Culture Collective - W1 Curates Founder Mark Dale opens the Culture Collective event at Hi Ibiza gallery.
ARTTYCO EDITORIAL | May 16, 2026
W1 CURATES:
ART, NIGHTLIFE & CULTURAL IMMERSION IN IBIZA
Culture Collective Ibiza explores new ways of experiencing contemporary art through music, architecture, technology, and collective encounter.
Curatorial Review by Laura Acosta | Arttyco
This summer, Ibiza is no longer functioning solely as the global epicentre of nightlife. Across the island’s most influential venues, a different kind of cultural infrastructure has begun to emerge, one that dissolves the traditional boundaries separating contemporary art, music, architecture, technology, and collective experience. Through Culture Collective Ibiza, developed by W1 Curates in collaboration with The Night League, the spaces of Hï Ibiza, Ushuaïa Ibiza, and [UNVRS] have been transformed into immersive environments where art no longer exists as an isolated object to contemplate, but as something encountered within movement, sound, light, and human energy.
What unfolds here is not simply an exhibition inserted into nightlife venues, nor an attempt to decorate entertainment spaces with cultural legitimacy. The ambition of the project reaches considerably further. Rather than adapting art to nightlife, Culture Collective proposes a structural shift in how contemporary art can circulate socially and emotionally. The project suggests that spaces traditionally associated with leisure, intensity, music, and collective release may now also become some of the most active and immediate sites for cultural encounter.
In this sense, Ibiza itself becomes central to the project’s meaning. Few places in the world possess the same symbolic relationship to sound, hedonism, tourism, spectacle, and global gathering. Yet beneath this image, the island has always functioned as a laboratory for alternative forms of social experience, spaces where architecture, music, fashion, technology, and identity continuously overlap. Culture Collective taps directly into this condition, positioning contemporary art not outside of Ibiza’s energy, but fully inside it.

Culture Collective - Sir Michael Craig-Martin work "Music" on show at Hï Ibiza Gallery.

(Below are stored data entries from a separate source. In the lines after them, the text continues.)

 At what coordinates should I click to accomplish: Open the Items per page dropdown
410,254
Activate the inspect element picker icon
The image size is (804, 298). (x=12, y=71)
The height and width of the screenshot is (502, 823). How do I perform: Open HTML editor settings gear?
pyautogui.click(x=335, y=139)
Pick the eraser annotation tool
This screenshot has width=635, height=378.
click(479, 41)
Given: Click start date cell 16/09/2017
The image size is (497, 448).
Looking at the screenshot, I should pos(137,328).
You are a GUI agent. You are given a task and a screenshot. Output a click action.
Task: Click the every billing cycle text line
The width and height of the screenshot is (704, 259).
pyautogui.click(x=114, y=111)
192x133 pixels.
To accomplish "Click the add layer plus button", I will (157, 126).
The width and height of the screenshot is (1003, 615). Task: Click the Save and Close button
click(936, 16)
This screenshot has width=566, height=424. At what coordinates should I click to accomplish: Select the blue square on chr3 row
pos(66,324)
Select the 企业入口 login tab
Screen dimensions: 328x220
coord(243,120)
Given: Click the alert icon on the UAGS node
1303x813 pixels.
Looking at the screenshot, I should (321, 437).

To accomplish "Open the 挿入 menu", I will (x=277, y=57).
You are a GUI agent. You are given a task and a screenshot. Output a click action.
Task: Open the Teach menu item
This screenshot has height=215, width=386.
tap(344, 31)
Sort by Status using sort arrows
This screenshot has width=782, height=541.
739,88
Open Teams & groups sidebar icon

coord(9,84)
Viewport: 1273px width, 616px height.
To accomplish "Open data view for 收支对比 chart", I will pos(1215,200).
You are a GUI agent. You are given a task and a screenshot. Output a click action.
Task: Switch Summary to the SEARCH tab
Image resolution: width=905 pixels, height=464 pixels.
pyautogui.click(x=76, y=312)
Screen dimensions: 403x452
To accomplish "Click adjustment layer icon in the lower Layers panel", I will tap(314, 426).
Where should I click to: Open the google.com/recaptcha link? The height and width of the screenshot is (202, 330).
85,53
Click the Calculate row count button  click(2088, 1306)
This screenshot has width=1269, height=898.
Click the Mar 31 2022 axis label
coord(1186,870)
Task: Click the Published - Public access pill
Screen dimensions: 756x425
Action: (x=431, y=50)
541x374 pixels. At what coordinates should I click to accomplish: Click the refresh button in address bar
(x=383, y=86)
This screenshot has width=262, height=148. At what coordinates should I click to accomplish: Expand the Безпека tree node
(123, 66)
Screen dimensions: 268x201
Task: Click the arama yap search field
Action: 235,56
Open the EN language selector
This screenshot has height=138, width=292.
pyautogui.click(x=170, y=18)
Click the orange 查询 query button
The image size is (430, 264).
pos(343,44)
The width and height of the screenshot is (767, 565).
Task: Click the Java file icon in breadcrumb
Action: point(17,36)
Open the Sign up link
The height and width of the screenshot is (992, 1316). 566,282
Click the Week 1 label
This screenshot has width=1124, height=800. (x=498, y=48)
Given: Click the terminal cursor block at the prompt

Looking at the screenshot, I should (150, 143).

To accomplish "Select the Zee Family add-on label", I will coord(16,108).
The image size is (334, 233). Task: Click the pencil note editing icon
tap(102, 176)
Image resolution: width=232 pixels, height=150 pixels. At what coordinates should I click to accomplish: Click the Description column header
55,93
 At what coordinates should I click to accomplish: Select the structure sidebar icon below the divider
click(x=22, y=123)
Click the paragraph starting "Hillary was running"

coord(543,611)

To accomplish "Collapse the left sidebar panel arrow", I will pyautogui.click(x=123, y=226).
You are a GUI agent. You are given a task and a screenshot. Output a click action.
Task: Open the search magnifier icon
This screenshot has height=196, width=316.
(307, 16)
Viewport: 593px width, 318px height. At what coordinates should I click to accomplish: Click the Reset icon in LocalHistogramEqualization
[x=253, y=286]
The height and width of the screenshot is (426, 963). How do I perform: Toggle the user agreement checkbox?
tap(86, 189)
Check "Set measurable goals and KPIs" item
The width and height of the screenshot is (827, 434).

Where Nightlife Becomes a New Territory for Contemporary Art
Throughout the opening weekend, thousands of visitors moved through environments activated simultaneously by monumental installations, digital interventions, sculpture, projection mapping, sound environments, talks, and performances. Artworks appeared not as interruptions to the atmosphere, but as part of the atmosphere itself. The encounter with art became inseparable from the rhythm of the crowd, the architecture of the venues, and the sensory intensity that defines Ibiza after dark. This integration is perhaps what makes the project feel culturally significant. The works are not isolated in silence. They are absorbed into a living ecosystem of bodies, movement, music, and social exchange.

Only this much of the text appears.